> AUSGANGSTEXT:
Original von opus111
Hallo Ulfberth,
Volle Zustimmung, wobei ich gegenüber Weill durchaus tolerant bin.
„Nicht unpolitisch“ bedeutet keineswegs „politisiert“. Sofern man wie ich noch immer – wie ein angeblicher Methusalem – an der klassischen Ästhetik und nicht am sogenannten sozialistischen Realismus orientiert ist, liegt die Aufgabe des Ästhetischen in ihm selbst. Sehr traditionell ausgedrückt bei Mörike: „Das Schöne, selig scheint es ihm selbst“.
Selbstredend ist es möglich, Ästhetik für politische Zwecke zu verpflichten oder zu missbrauchen. Im Zweifelsfall ist das sogenannte „Politische“ lediglich eine zusätzliche ästhetische Dimension (da es dem Künstler unmöglich verboten werden kann, irgendeinen Lebens- und Seinsbereich auszuklammern). Das Ziel ist jedoch niemals das Politische im strikten Sinne. Hier irrten Weill und Brecht. Sie irrten um so mehr, als sie die Differenz zwischen politischer Aussage und Ästhetik nicht theoretisch fundieren konnten. Oder ganz simpel ausgedrückt: Was unterscheidet eine Dramaturgie von einem politischen Pamphlet?
In einem völlig anderen Sinne als von Brecht und Weill intendiert ist alles Ästhetische ohne Absicht „politisch“: d.h. es ermöglicht einen ästhetischen Diskurs und stellt sich dem „praktischen Leben“ gegenüber. Dies ist als solches eine Art von Provokation, weil es eine Dimension unseres Menschseins beleuchtet, die sich gegenüber der Alltagswahrnehmung abhebt.

> AUFGABENSTELLUNG 1:
Beantworten Sie anhand des Forumsbeitrags:
(a) Welcher Dichter wird zitiert?
(b) Welche zwei Personen irrten laut Verfasser?
(c) Wem stellt sich alles Ästhetische gegenüber?
> AUFGABENSTELLUNG 2: Führen Sie alle Personen auf, deren Position oder Werk im Forumsbeitrag erörtert oder zitiert wird.
> AUFGABENSTELLUNG 3: Übersetzen Sie den folgenden Satz aus dem Forumsbeitrag ins Englische: „Selbstredend ist es möglich, Ästhetik für politische Zwecke zu verpflichten oder zu missbrauchen.“
Maßgeblich ist ausschließlich der Forumsbeitrag.

> GEGEBENES MATERIAL:
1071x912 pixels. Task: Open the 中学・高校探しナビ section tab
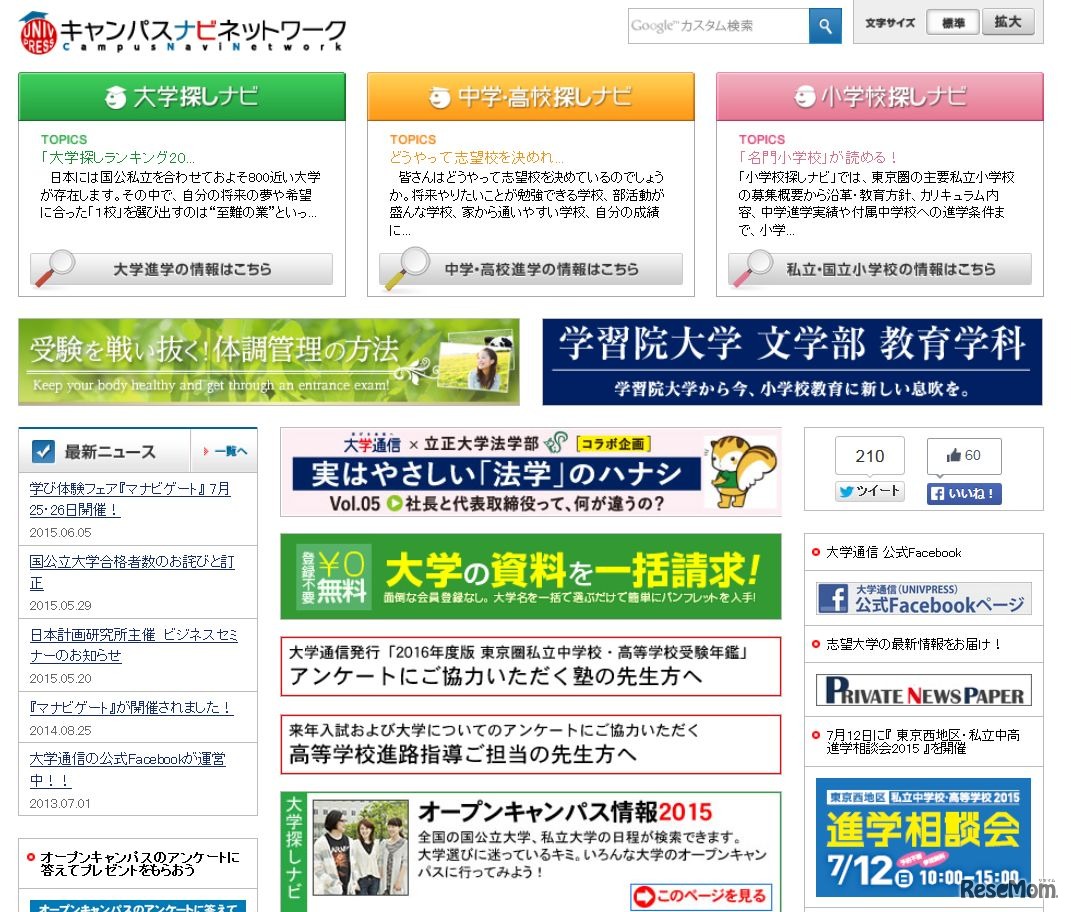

> AUSGABE 1:
(a) Mörike
(b) Weill und Brecht
(c) Dem „praktischen Leben“

> AUSGABE 2:
- Weill
- Brecht
- Mörike

> AUSGABE 3: It goes without saying that it is possible to enlist aesthetics for political purposes or to misuse it.